Porque son “lenguas de fuego”. Capacidad para comunicar, para transmitir. Capacidad para hablar y ser entendidos. Por encima de las diferencias de los oyentes: de idioma, de cultura, de experiencias de vida. Capacidad para pronunciar palabras ardientes capaces de inflamar a los oyentes. Palabras que se dirigen al corazón, a lo más profundo de los hombres y las mujeres, para transformarlos desde dentro. Palabras humanas capaces de transmitir la Palabra de Dios. La misma Palabra que creó el universo. La misma Palabra que se entregó a Israel en forma de Ley. La misma Palabra que se hizo carne en Jesucristo. Palabras humanas inflamadas del amor de Dios que ha resucitado a Jesús, y que las capacita para ser palabras creadoras de vida.

Espíritu Santo. Viento y fuego que transforma a los discípulos miedosos en instrumentos de la paz de Dios. Espíritu de vida que hace nacer de nuevo como hijos e hijas de Dios. Que capacita para sembrar amor en el odio, y perdón en la ofensa, y fe en la duda, y alegría en la tristeza, y luz en la oscuridad, y esperanza ante la muerte. Espíritu que capacita para comprender a los diferentes, para llorar con los que lloran y alegrarnos con los que se alegran, para dar y darnos a nosotros mismos, para perdonar como somos perdonados.

5. El comienzo de un mundo nuevo

Pentecostés, la fiesta de la alianza, es la “nueva alianza” que anunció Jeremías. Nacimiento de un nuevo Israel, formado por hombres y mujeres nuevos que, en vez de una ley divina, reciben en su corazón la misma vida de Dios, el amor del Dios que es Amor. “Una familia escogida, un sacerdocio al servicio del Rey, una nación santa, un pueblo adquirido por Dios, destinado a anunciar las obras maravillosas de Dios” (1 Pe 2,9), del Dios del Amor que ha resucitado a Cristo de entre los muertos.

Pentecostés es el comienzo de la creación de un mundo nuevo. La nueva creación que comenzó por la Resurrección de Jesucristo. Que empezó a manifestarse en aquellos discípulos que se lanzaron a la calle a anunciar la resurrección. La nueva creación de una nueva humanidad, que ya no estará separada por diferentes lenguas, y pueblos, y etnias, y religiones. Un nuevo mundo es posible. Para Dios.

Pentecostés es apertura al futuro de Dios. Es valentía para atrevernos a esperar de Dios lo mejor. Es posibilidad de poner humildemente a disposición de Dios lo mejor que él ha puesto en nosotros.
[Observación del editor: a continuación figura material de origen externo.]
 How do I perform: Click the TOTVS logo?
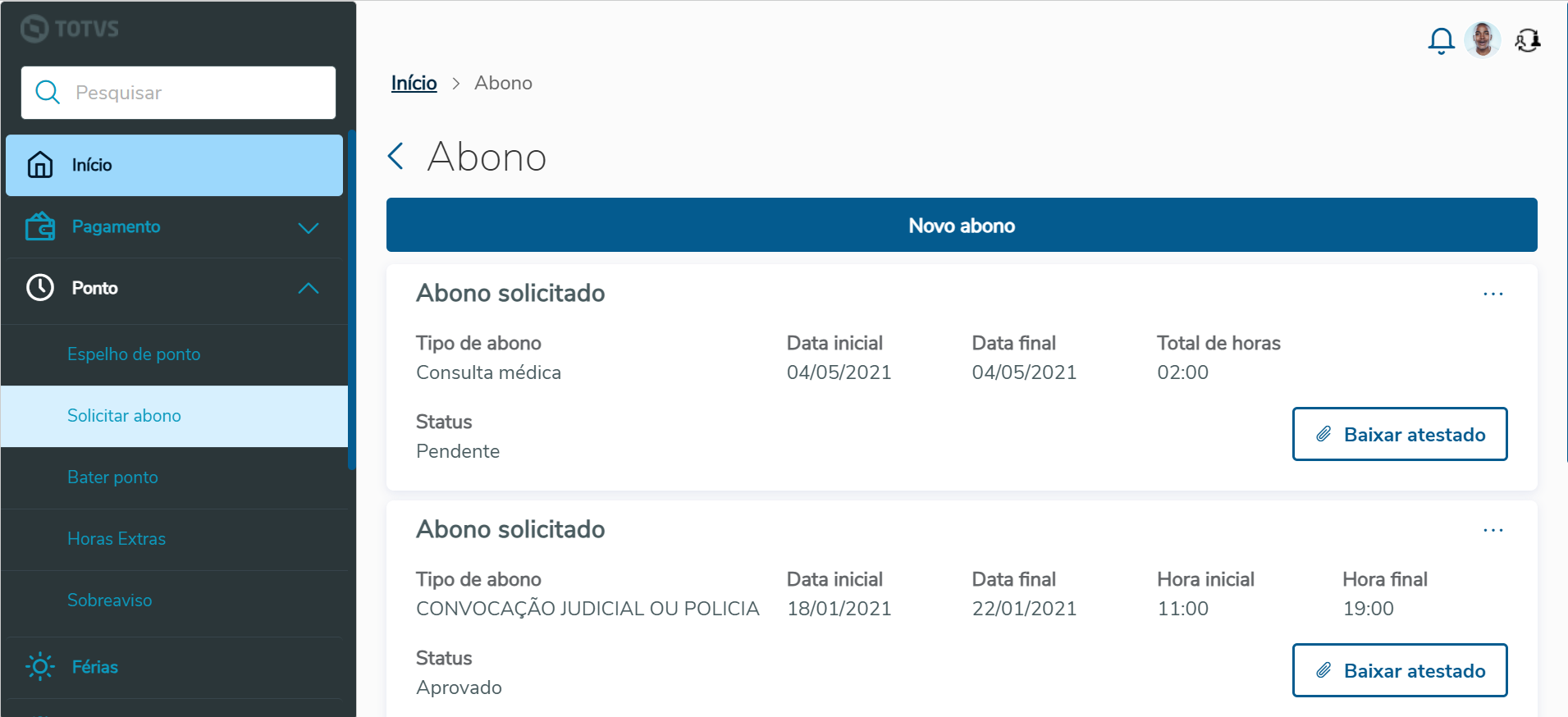tap(71, 29)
Es imaginación para comenzar a crear, para Dios, en el nombre de Dios, con el Espíritu de Dios, una nueva realidad a nuestro alrededor: nuevas relaciones sanadas, nuevas redes de vida plena, “eterna”, de calidad, digna de ser vivida. Vida que viene de Dios a chorros.

El Espíritu Santo vino sobre nosotros el día que conocimos el amor de Dios. ¿Sabéis? Hemos recibido, vosotros y yo, el poder del amor de Dios. Y eso nos convierte a todos, hombres y mujeres, niños, jóvenes y ancianos, en testigos de la resurrección de Jesucristo. En testigos del Dios del amor y del amor de Dios. Pero para que funcione el amor nos hemos de mantener todos reunidos. Sobre todo unidos. En el nombre del Señor.